Lloyds Banking Group (LSE: LLOY) shares have climbed 33% since mid-October last year. Buying for further recovery potential is tempting, especially given the share’s current low valuation.
Forecasts value Lloyds shares on a price-to-earnings (P/E) ratio of around 7.5. Analysts think the UK high-street bank is worth only half the long-term FTSE 100 average.
For a bank so closely tied to the long-term UK economy, I think that’s crazy cheap. And predictions show the valuation falling even further in the next couple of years.
But that’s not my main reason for wanting to buy more Lloyds shares in 2023. No, 2022 full-year results hinted at the key attraction for me.
Dividend
Lloyds declared a full-year dividend of 2.4p per share, up 20%. On the current price, that’s an attractive yield of 4.7%.
Forecasts see the dividend yield hitting 6% by 2024 too. I treat that with caution, certainly. But the 2022 dividend was three times covered by earnings. And Lloyds reckons its capital generation should continue to grow steadily between now and 2026.
Are Lloyds’ dividends the key feature for me? Well, sort of, but not entirely. I do invest mainly for dividends, which I always reinvest for the long term. But there’s something more fundamental lying behind it all.
Downside
Before I get too excited, there definitely are risks with Lloyds. I know that from experience, having made my first Lloyds investment at close to double today’s share price.
High interest rates currently provide a boost for bank profits. And for 2023, Lloyds expects a net interest margin above 3%. That’s high by long-term standards. And it’s got to be affected when Bank of England rates come down.
Exposure to the housing market makes for further risk, with Lloyds being the UK’s biggest mortgage lender.
Reason to buy
The one thing I like above all when it comes to a bank like Lloyds is its capital generation. Without that, there’d be no dividends. And there’d be little to drive share price valuations.
The Lloyds board has decided to return up to £2bn in spare capital to shareholders by way of a share buyback, which has already started.
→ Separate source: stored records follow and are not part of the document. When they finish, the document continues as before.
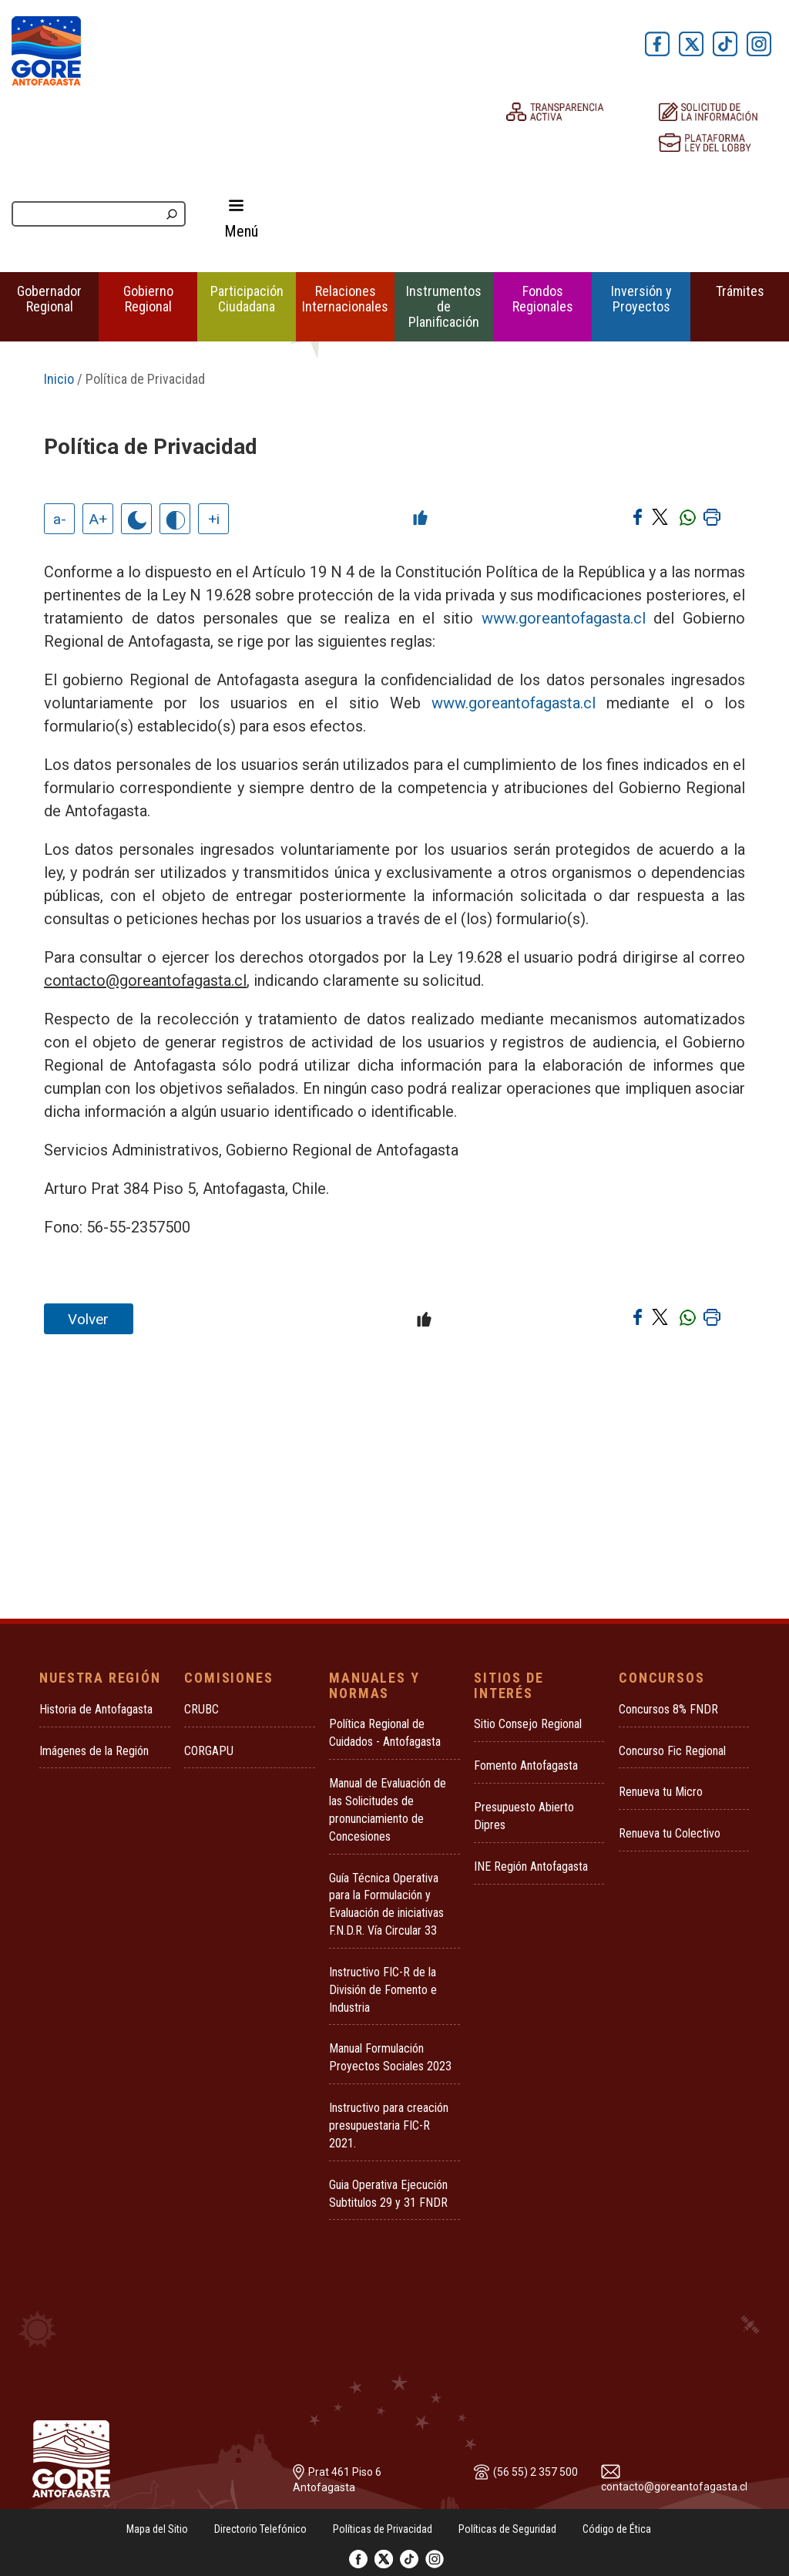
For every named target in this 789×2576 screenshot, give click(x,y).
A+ (98, 519)
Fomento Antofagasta (526, 1765)
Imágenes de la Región (94, 1751)
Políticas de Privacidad (382, 2529)
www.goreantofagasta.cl (564, 618)
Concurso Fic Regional (672, 1751)
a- (59, 519)
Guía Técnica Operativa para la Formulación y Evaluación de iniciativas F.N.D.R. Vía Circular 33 (386, 1905)
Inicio (59, 379)
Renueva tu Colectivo (669, 1833)
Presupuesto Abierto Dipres (524, 1816)
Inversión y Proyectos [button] (641, 298)
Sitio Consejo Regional (528, 1724)
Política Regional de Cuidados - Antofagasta (385, 1733)
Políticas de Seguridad (507, 2529)
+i (214, 519)
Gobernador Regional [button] (49, 298)
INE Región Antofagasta (531, 1866)
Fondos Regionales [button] (542, 298)
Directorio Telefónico (260, 2529)
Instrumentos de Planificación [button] (444, 306)
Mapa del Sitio (157, 2529)
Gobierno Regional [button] (148, 298)
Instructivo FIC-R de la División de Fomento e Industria (383, 1990)
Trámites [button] (740, 291)
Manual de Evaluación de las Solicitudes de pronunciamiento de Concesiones (387, 1810)
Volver (88, 1319)
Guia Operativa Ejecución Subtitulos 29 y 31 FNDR (388, 2193)
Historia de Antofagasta (96, 1709)
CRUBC (201, 1709)
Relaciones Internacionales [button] (345, 298)
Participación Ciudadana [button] (247, 298)
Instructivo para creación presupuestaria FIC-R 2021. (388, 2125)
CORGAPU (208, 1751)
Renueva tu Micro (661, 1791)
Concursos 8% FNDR (668, 1709)
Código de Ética (617, 2529)
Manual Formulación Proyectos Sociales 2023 (390, 2057)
That’s a lot of money, especially when the banking sector is supposedly facing a hard time.
It does lend strength to the argument that Lloyds shares are cheap now. After all, a company board would surely find a better way to return cash if it thought its own shares were expensive.
Total returns
Whichever way a company decides to pay its shareholders, total returns are what matter. On that score, Lloyds’ total capital returns for 2022 come to a whopping £3.6bn.
This is in a year when the bank took a £1.5bn underlying impairment charge. And when the board understands the current pressures on property prices and future pressures from falling interest rates.
If that’s what Lloyds can achieve for shareholders in a year like 2022, I’m trying to imagine what might be possible when inflation is under control, UK economic growth is back, and impairments are a thing of the past.